Although, there are some pros and cons being a “bad guy” that messed me up. I have been on the watch list all the time from these green-eyed monsters. I would safely play my moves once they’re around. And no matter how idle I was for them to be grouped in any work, I still managed to excel as teammate. I can sure to prove it. And believe me or not, I have friends still. Imagine? You could only count them though in your fingers. But who cares anyway. These were only the people at work who does believed in me somehow that I was indeed a "good guy". Really! That’s how lucky I was to have them but unfortunately unlucky for them they had me.

Tuesday, October 7, 2008

Quote for today…

I’ve been quite receiving lots of practical quotes through text messaging. And maybe I got used to it, every time I read one I take it earnestly. It somehow reflected in my daily living. Here is one:

you must
always follow
your HEART…



not your
MIND…



because
there’s
a saying…



NEVER MIND…

(ang lalim no?)

hahaha. I nearly fell off my chair laughing at it. I know it’s so corny. But you see it made my day. Life less serious, I know. And why not adopt this quote just for today, huh? It won’t hurt.

---------------------------------
paging Ms. Karen (kulotski)

Monday, October 6, 2008

Level up? What is up to got it.

Recently, five folks got promoted or had stepped-up the ladder (Researcher - Level 3). One in our shift and the other four were from the morning shift. But among the five, two were denial while the others were confirmed and their proud. From the bottom of my heart, congratulations you deserve it. And thank you for the foods we shared. How they got it? Well, they did simply by topping all the criteria given. And now, if you may ask me in what criteria does a greater point allocated to become a candidate?

Here are my assumptions:

Skills and versatility in any project rounds up 20%
(performance ang pinag-uusapan dito ‘bro. error free and in every task code you must excel well. pakatatandaan na kahit anong galing mo sa mga projects that you got involved in it’s successes hindi ka ipi-praise or iti-thank you man lang, ok lang ‘yun may 20 points ka naman)

Attendance and punctuality rounds up 20%
(strictly no lates, absences and overtime is a must para makahabol ng production for early shipment. no rest day pa kaya naman pati sunday may pasok din, ‘bro, sinisigurado ko malalagpasan mo ang quota na given sa ’yo may 20 points ka na ulit)

Congeniality rounds up 10%
(pakikisama sa mga officemates. no wonder perfect 10 points ka dito because you have circle of friends in any types. be it quite types, pasaway types, workaholic types, in almost any types of people in ka)

All these, you can get a total of 50 percent points with flying colors but, here is the challenge. You must have to get the remaining 50 percent with ease.

A greater point allocated mostly in your right attitude to your superiors.
(plastic ang magic word dito, ‘yung tipong may good rapport kayo in and out sa office ng mga superiors mo. personalan ang labanan dito ‘bro, palakasan kaya naman dapat natural sa ‘yo ang pagiging plastic, good luck sa ‘yo)
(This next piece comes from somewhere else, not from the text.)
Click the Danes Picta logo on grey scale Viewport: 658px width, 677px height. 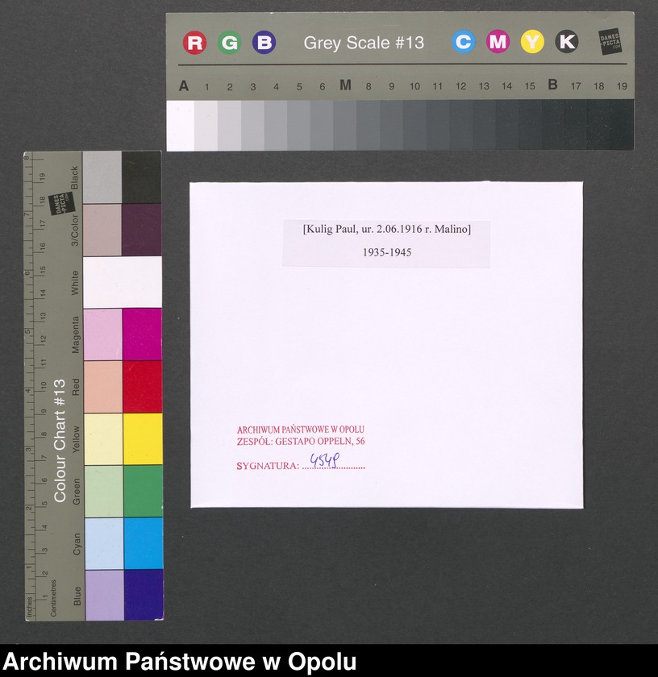click(x=610, y=42)
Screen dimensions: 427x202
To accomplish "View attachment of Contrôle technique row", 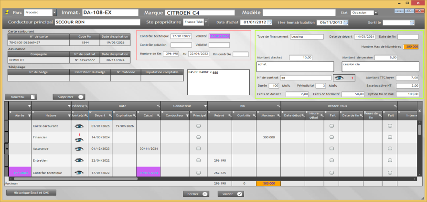I will coord(78,171).
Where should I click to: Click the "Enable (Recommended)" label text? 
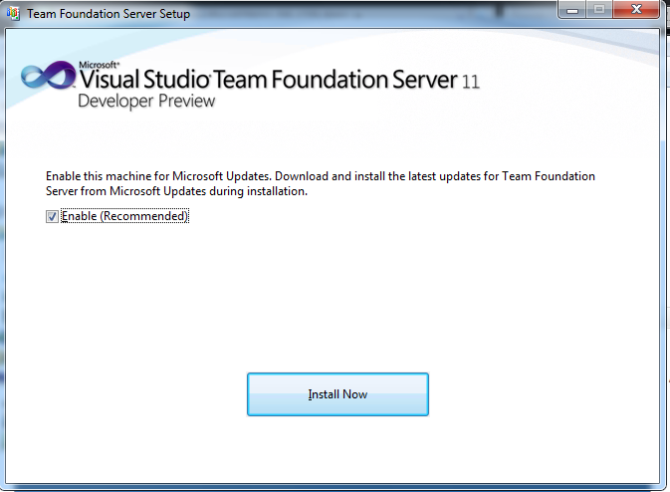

Among the four criteria, I must say that I am confident I can top all the first three but not in the latter. This is somehow I lack and be counted or listed next in line with these newly promoted folks. There is a great responsibility that awaits you and so does a challenge to take. Sounds great really but so what? I don’t give a damn care. I am happy stuck up to Level 2 rather than go up a notch while my ego has been put down. I regret not having rift always in between them. I do believe I need to uphold my pride. All the times, I devoted my time and dedication to work but never got noticed. It doesn’t matter to them, really.

For now, put on a brave face into their challenge (I don't think I will).